▶ Aim
Gather each line of the data below that contains the word "icon". Reproduce each such line in full.

▶ Extracted material
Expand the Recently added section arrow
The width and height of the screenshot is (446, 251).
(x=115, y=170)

* * *

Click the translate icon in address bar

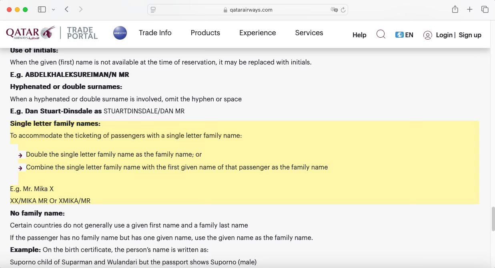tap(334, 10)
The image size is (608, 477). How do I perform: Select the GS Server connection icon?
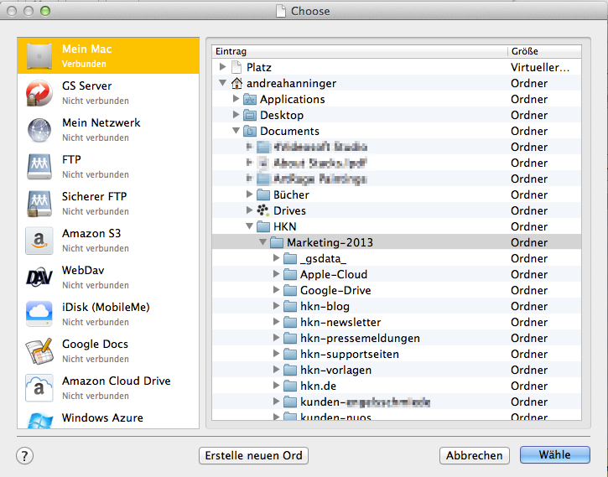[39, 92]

▶ Correct response
Click the translate icon in address bar
The image size is (608, 477). How do I perform: Select the GS Server connection icon?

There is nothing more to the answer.